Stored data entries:
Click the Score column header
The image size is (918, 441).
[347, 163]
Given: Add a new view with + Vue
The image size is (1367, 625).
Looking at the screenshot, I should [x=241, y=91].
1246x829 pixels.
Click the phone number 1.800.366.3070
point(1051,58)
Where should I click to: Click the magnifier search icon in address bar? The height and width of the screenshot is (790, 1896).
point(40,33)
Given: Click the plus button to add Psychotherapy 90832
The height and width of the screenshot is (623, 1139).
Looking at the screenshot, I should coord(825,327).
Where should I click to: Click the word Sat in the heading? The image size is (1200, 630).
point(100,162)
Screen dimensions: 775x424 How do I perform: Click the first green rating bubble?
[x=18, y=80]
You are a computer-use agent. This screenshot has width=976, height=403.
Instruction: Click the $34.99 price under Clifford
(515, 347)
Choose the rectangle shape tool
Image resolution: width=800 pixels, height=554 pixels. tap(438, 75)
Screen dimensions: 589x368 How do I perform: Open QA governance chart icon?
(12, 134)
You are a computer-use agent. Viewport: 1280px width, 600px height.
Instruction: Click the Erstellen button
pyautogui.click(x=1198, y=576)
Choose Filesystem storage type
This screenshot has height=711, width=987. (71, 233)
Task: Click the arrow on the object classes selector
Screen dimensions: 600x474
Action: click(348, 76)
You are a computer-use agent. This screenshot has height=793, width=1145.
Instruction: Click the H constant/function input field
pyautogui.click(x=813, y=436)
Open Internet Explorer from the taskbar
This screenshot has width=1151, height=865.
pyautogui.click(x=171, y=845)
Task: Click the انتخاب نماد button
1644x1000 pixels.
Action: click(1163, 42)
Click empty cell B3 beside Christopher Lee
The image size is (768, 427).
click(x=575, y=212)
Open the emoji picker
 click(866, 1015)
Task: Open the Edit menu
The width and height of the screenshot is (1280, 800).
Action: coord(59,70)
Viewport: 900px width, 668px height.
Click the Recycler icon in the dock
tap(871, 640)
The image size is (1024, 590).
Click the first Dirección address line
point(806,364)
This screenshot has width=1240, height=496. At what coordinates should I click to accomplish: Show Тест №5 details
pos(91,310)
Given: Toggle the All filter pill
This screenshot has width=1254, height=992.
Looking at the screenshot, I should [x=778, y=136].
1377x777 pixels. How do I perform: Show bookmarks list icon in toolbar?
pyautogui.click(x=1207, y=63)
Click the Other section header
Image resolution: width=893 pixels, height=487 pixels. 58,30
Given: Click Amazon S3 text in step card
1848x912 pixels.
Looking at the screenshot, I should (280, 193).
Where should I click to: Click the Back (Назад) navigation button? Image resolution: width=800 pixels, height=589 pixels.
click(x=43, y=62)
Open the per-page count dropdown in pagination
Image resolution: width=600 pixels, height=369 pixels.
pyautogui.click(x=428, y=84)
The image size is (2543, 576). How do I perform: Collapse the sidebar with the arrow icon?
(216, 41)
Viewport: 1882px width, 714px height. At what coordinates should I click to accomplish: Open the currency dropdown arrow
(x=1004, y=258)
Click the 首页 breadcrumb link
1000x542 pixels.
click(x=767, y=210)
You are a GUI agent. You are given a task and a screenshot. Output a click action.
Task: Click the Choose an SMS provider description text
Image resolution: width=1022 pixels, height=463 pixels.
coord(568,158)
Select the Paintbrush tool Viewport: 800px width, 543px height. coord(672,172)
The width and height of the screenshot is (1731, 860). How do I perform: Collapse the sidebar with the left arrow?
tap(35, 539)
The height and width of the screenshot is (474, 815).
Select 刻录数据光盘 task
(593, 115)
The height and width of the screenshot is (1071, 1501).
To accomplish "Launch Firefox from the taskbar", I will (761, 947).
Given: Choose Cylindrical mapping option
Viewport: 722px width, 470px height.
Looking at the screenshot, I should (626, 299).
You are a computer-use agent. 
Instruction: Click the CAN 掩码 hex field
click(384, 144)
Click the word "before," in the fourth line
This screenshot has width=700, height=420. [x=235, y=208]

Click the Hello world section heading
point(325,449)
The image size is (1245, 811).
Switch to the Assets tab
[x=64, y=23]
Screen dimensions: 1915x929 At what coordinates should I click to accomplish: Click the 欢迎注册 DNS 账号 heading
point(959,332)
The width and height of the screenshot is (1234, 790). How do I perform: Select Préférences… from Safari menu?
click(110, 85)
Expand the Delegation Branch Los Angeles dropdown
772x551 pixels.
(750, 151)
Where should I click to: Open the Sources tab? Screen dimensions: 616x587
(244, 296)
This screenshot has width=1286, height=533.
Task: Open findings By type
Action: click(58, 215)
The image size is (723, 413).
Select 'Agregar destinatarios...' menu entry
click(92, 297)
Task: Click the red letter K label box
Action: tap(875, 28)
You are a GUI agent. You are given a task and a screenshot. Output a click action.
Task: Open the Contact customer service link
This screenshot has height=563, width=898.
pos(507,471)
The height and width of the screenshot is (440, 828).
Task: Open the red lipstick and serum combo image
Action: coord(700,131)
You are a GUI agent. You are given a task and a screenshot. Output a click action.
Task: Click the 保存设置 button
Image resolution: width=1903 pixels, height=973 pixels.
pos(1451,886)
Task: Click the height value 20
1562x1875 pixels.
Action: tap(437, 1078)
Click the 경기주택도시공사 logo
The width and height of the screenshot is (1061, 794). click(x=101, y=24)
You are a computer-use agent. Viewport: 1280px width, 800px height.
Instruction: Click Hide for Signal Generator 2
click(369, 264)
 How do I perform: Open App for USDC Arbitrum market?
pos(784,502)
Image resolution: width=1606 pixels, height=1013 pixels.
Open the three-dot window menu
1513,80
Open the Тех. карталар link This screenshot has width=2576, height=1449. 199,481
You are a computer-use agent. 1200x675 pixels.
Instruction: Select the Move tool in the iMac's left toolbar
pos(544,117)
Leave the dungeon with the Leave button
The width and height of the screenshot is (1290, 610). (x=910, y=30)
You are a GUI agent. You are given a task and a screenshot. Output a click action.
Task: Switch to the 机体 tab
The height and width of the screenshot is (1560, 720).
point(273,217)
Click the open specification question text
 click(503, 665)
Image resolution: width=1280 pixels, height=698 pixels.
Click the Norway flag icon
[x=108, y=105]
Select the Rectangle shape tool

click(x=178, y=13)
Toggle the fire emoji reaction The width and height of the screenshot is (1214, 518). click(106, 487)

● WHAT IS REQUIRED: Please repeat the entries above exactly as they read.

● FINAL ANSWER:
Click the Score column header
The image size is (918, 441).
[347, 163]
Given: Add a new view with + Vue
The image size is (1367, 625).
Looking at the screenshot, I should [x=241, y=91].
1246x829 pixels.
Click the phone number 1.800.366.3070
point(1051,58)
Where should I click to: Click the magnifier search icon in address bar? The height and width of the screenshot is (790, 1896).
point(40,33)
Given: Click the plus button to add Psychotherapy 90832
The height and width of the screenshot is (623, 1139).
Looking at the screenshot, I should coord(825,327).
Where should I click to: Click the word Sat in the heading? The image size is (1200, 630).
point(100,162)
Screen dimensions: 775x424 How do I perform: Click the first green rating bubble?
[x=18, y=80]
You are a computer-use agent. This screenshot has width=976, height=403.
Instruction: Click the $34.99 price under Clifford
(515, 347)
Choose the rectangle shape tool
Image resolution: width=800 pixels, height=554 pixels. tap(438, 75)
Screen dimensions: 589x368 How do I perform: Open QA governance chart icon?
(12, 134)
You are a computer-use agent. Viewport: 1280px width, 600px height.
Instruction: Click the Erstellen button
pyautogui.click(x=1198, y=576)
Choose Filesystem storage type
This screenshot has height=711, width=987. (71, 233)
Task: Click the arrow on the object classes selector
Screen dimensions: 600x474
Action: click(348, 76)
You are a computer-use agent. This screenshot has height=793, width=1145.
Instruction: Click the H constant/function input field
pyautogui.click(x=813, y=436)
Open Internet Explorer from the taskbar
This screenshot has width=1151, height=865.
pyautogui.click(x=171, y=845)
Task: Click the انتخاب نماد button
1644x1000 pixels.
Action: click(1163, 42)
Click empty cell B3 beside Christopher Lee
The image size is (768, 427).
click(x=575, y=212)
Open the emoji picker
 click(866, 1015)
Task: Open the Edit menu
The width and height of the screenshot is (1280, 800).
Action: coord(59,70)
Viewport: 900px width, 668px height.
Click the Recycler icon in the dock
tap(871, 640)
The image size is (1024, 590).
Click the first Dirección address line
point(806,364)
This screenshot has width=1240, height=496. At what coordinates should I click to accomplish: Show Тест №5 details
pos(91,310)
Given: Toggle the All filter pill
This screenshot has width=1254, height=992.
Looking at the screenshot, I should [x=778, y=136].
1377x777 pixels. How do I perform: Show bookmarks list icon in toolbar?
pyautogui.click(x=1207, y=63)
Click the Other section header
Image resolution: width=893 pixels, height=487 pixels. 58,30
Given: Click Amazon S3 text in step card
1848x912 pixels.
Looking at the screenshot, I should (280, 193).
Where should I click to: Click the Back (Назад) navigation button? Image resolution: width=800 pixels, height=589 pixels.
click(x=43, y=62)
Open the per-page count dropdown in pagination
Image resolution: width=600 pixels, height=369 pixels.
pyautogui.click(x=428, y=84)
The image size is (2543, 576). How do I perform: Collapse the sidebar with the arrow icon?
(216, 41)
Viewport: 1882px width, 714px height. At what coordinates should I click to accomplish: Open the currency dropdown arrow
(x=1004, y=258)
Click the 首页 breadcrumb link
1000x542 pixels.
click(x=767, y=210)
You are a GUI agent. You are given a task and a screenshot. Output a click action.
Task: Click the Choose an SMS provider description text
Image resolution: width=1022 pixels, height=463 pixels.
coord(568,158)
Select the Paintbrush tool Viewport: 800px width, 543px height. coord(672,172)
The width and height of the screenshot is (1731, 860). How do I perform: Collapse the sidebar with the left arrow?
tap(35, 539)
The height and width of the screenshot is (474, 815).
Select 刻录数据光盘 task
(593, 115)
The height and width of the screenshot is (1071, 1501).
To accomplish "Launch Firefox from the taskbar", I will (761, 947).
Given: Choose Cylindrical mapping option
Viewport: 722px width, 470px height.
Looking at the screenshot, I should (626, 299).
You are a computer-use agent. 
Instruction: Click the CAN 掩码 hex field
click(384, 144)
Click the word "before," in the fourth line
This screenshot has width=700, height=420. [x=235, y=208]

Click the Hello world section heading
point(325,449)
The image size is (1245, 811).
Switch to the Assets tab
[x=64, y=23]
Screen dimensions: 1915x929 At what coordinates should I click to accomplish: Click the 欢迎注册 DNS 账号 heading
point(959,332)
The width and height of the screenshot is (1234, 790). How do I perform: Select Préférences… from Safari menu?
click(110, 85)
Expand the Delegation Branch Los Angeles dropdown
772x551 pixels.
(750, 151)
Where should I click to: Open the Sources tab? Screen dimensions: 616x587
(244, 296)
This screenshot has width=1286, height=533.
Task: Open findings By type
Action: click(58, 215)
The image size is (723, 413).
Select 'Agregar destinatarios...' menu entry
click(92, 297)
Task: Click the red letter K label box
Action: tap(875, 28)
You are a GUI agent. You are given a task and a screenshot. Output a click action.
Task: Open the Contact customer service link
This screenshot has height=563, width=898.
pos(507,471)
The height and width of the screenshot is (440, 828).
Task: Open the red lipstick and serum combo image
Action: coord(700,131)
You are a GUI agent. You are given a task and a screenshot. Output a click action.
Task: Click the 保存设置 button
Image resolution: width=1903 pixels, height=973 pixels.
pos(1451,886)
Task: Click the height value 20
1562x1875 pixels.
Action: tap(437, 1078)
Click the 경기주택도시공사 logo
The width and height of the screenshot is (1061, 794). click(x=101, y=24)
You are a computer-use agent. Viewport: 1280px width, 800px height.
Instruction: Click Hide for Signal Generator 2
click(369, 264)
 How do I perform: Open App for USDC Arbitrum market?
pos(784,502)
Image resolution: width=1606 pixels, height=1013 pixels.
Open the three-dot window menu
1513,80
Open the Тех. карталар link This screenshot has width=2576, height=1449. 199,481
You are a computer-use agent. 1200x675 pixels.
Instruction: Select the Move tool in the iMac's left toolbar
pos(544,117)
Leave the dungeon with the Leave button
The width and height of the screenshot is (1290, 610). (x=910, y=30)
You are a GUI agent. You are given a task and a screenshot. Output a click action.
Task: Switch to the 机体 tab
The height and width of the screenshot is (1560, 720).
point(273,217)
Click the open specification question text
 click(503, 665)
Image resolution: width=1280 pixels, height=698 pixels.
Click the Norway flag icon
[x=108, y=105]
Select the Rectangle shape tool

click(x=178, y=13)
Toggle the fire emoji reaction The width and height of the screenshot is (1214, 518). click(106, 487)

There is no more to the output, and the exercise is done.